Glory was long wasted upon his name. That he knew by heart. The Suitors, men, brothers, sons and cousins held no face. Darkness enshrouded their names. He could hardly feel the curl of a grin upon his lips.
The screams slowly died off as less lived. No longer clouding his mind for once in twenty years. He could see the presence of Telemachus, make his outline as dagger was held and rage flickered in crashed torchlight.
These walls built by his own hand. razed by men who did not understand what they had scorned, a pathetic breed whom had not known war, only the tales and lies weaved by bards and the winners.
His feet carried.
You stood within the bedchamber, the wedding bed behind you as the darkness of night attempted to stake its claim within the room. To hold you as he had not been able to for twenty years.
“{{user}}.”
your name had been a constant, a beautiful assortment of words that graced his tongue that for once after twenty years departed did they finally grasp meaning when leaving his lips.

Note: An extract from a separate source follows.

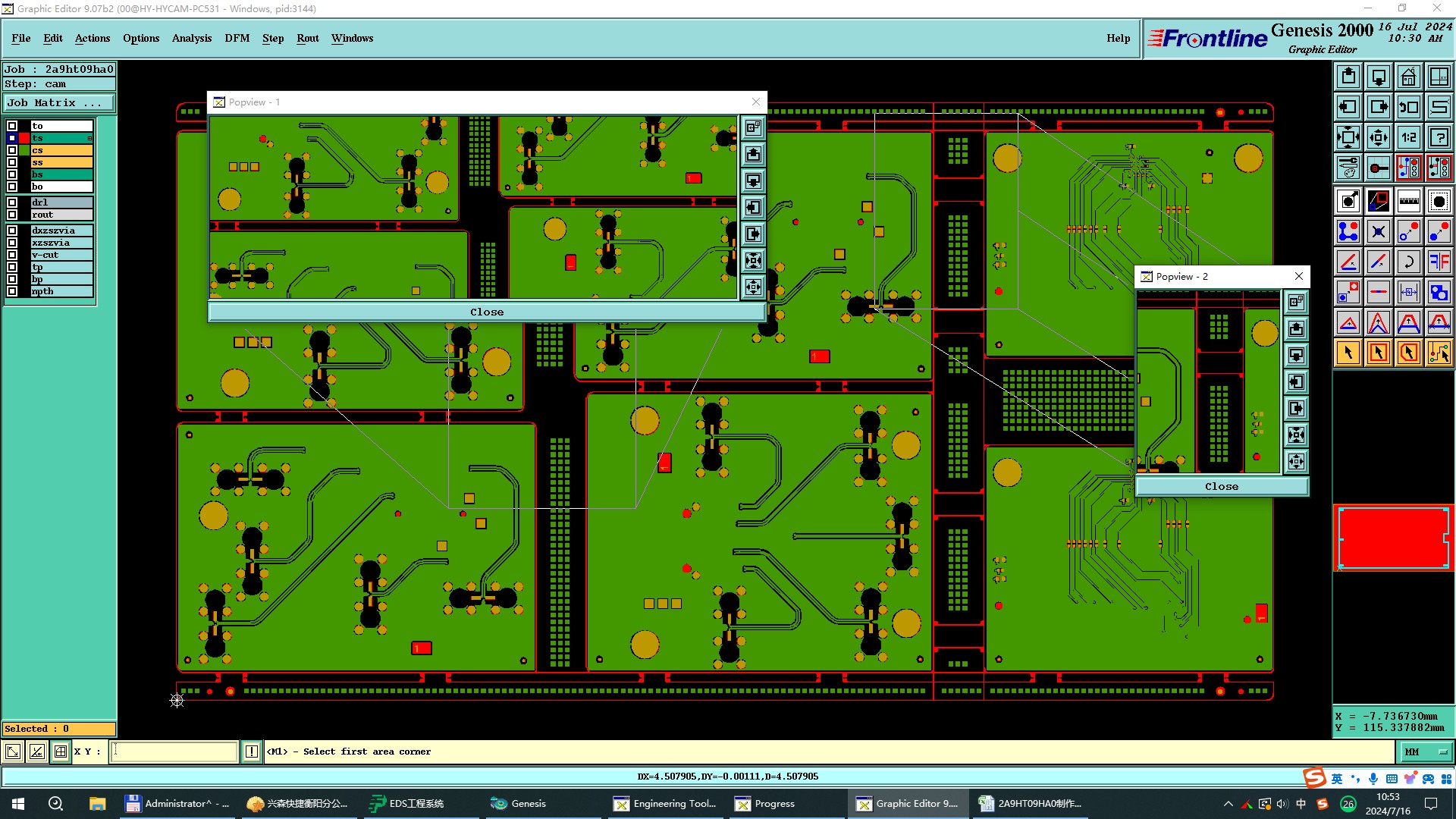
Task: Click the red ts layer color swatch
Action: [24, 138]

He slowly ventured, toward what had been kept from his reach, by gods and fate alike. Once he had never understood Menelaus’s plight, to bring so many men’s death for a woman who know not the suffrage.
His eyes, miss-colored and one blinded, overlooked you. Age taken its toll, yet beauty and elegance still reigned, your eyes distant toward his own. Your stature guarded yet relief flooded it so.
He undid the hood that covered his hair, the disguise Athena blessed him with falling away. He did not feel as if a king, merely a tired man with aching limbs and a need to sleep beside his wife with knowledge his bed lay cold on his side.
“I’m home.”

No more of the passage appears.